## [What to do]
Turn the lines of the listing, from the one containing "Task: Click the" through the end of the listing, into a JSON list of strings with one string per line. Skip blank lines and leave the pictures out.
--------------------
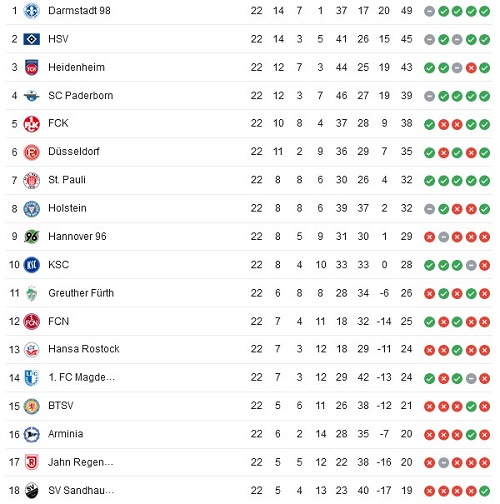500x504 pixels.
Task: Open the Arminia team link
Action: (x=66, y=434)
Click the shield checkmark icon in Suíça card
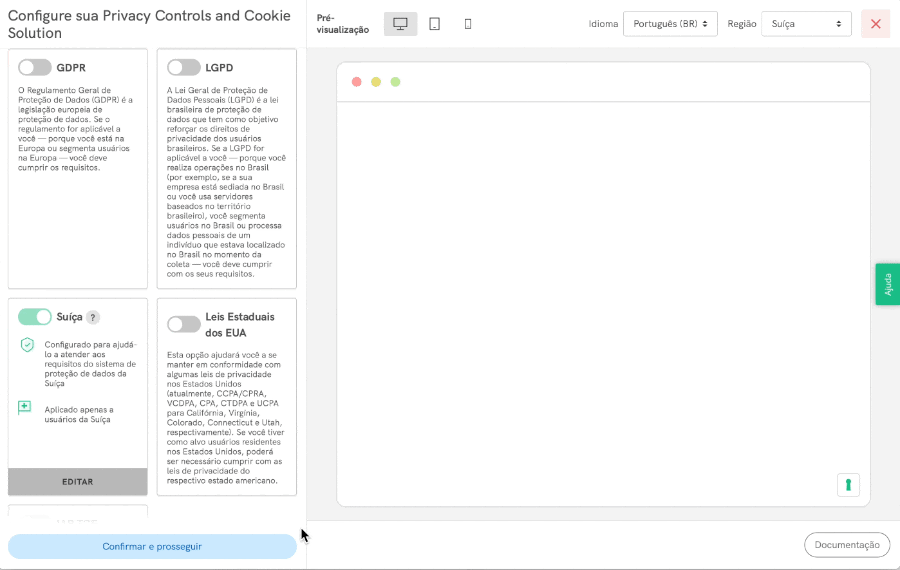 click(x=26, y=345)
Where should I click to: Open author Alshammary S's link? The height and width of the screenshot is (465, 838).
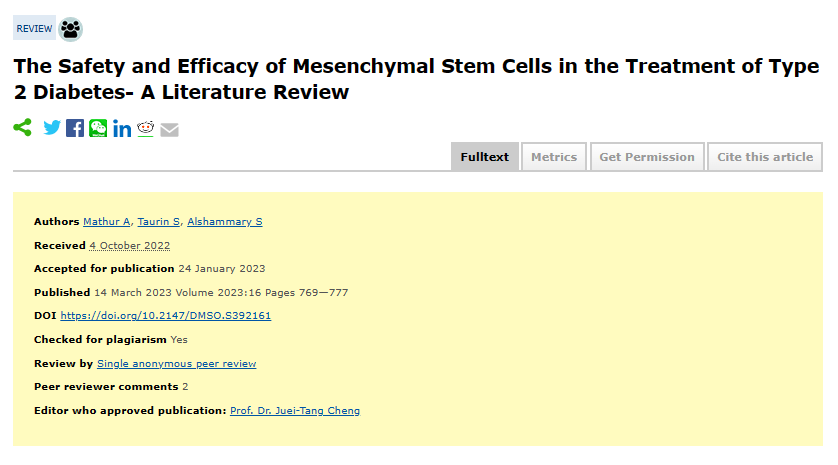(225, 222)
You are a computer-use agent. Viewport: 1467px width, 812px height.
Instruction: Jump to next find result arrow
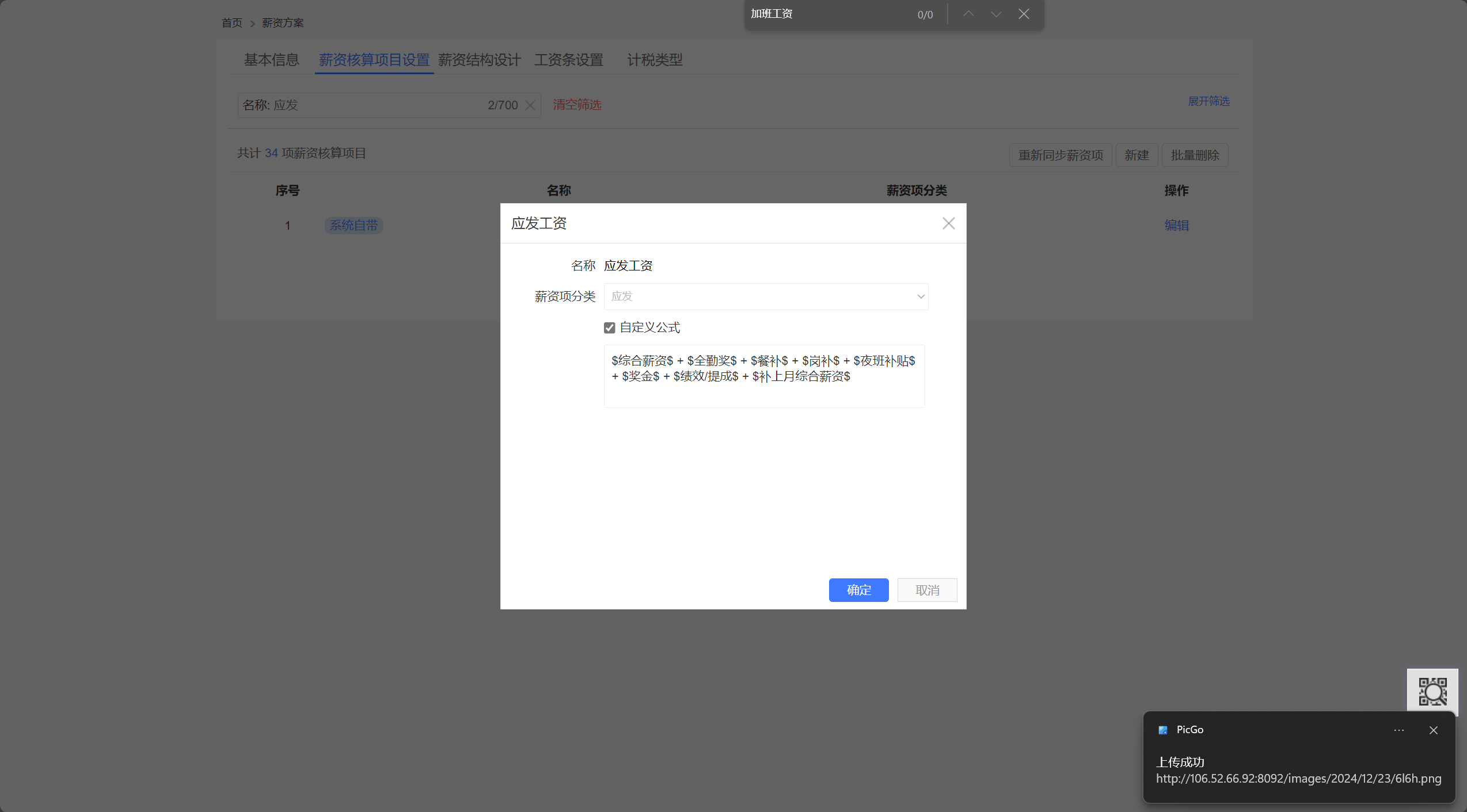(996, 14)
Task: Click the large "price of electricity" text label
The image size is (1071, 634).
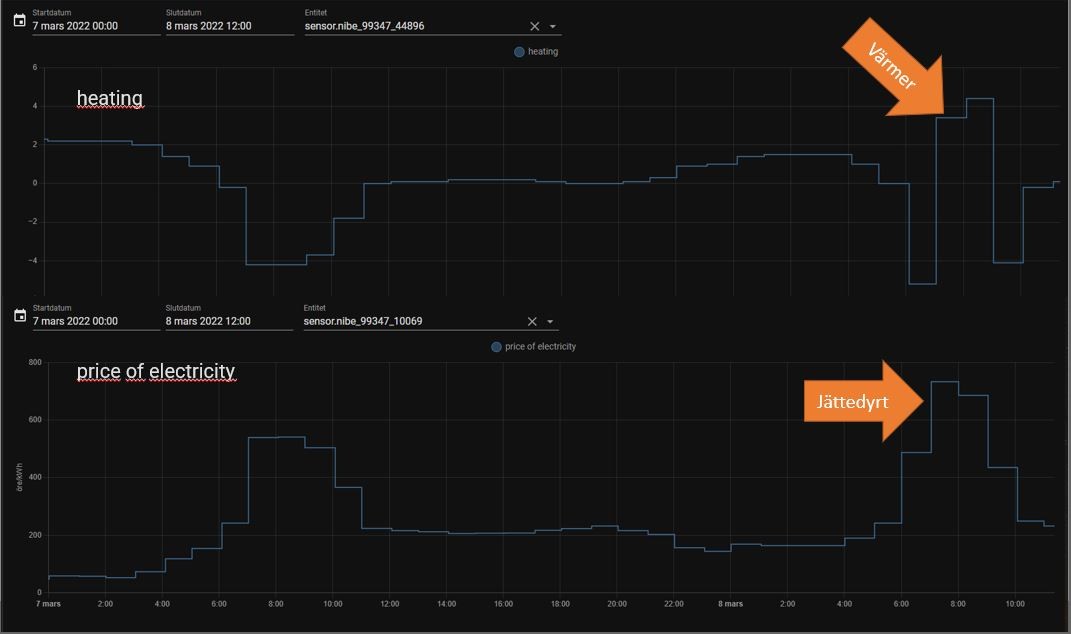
--------------------
## [The output]
[
  "Task: Click the large \"price of electricity\" text label",
  "The image size is (1071, 634)."
]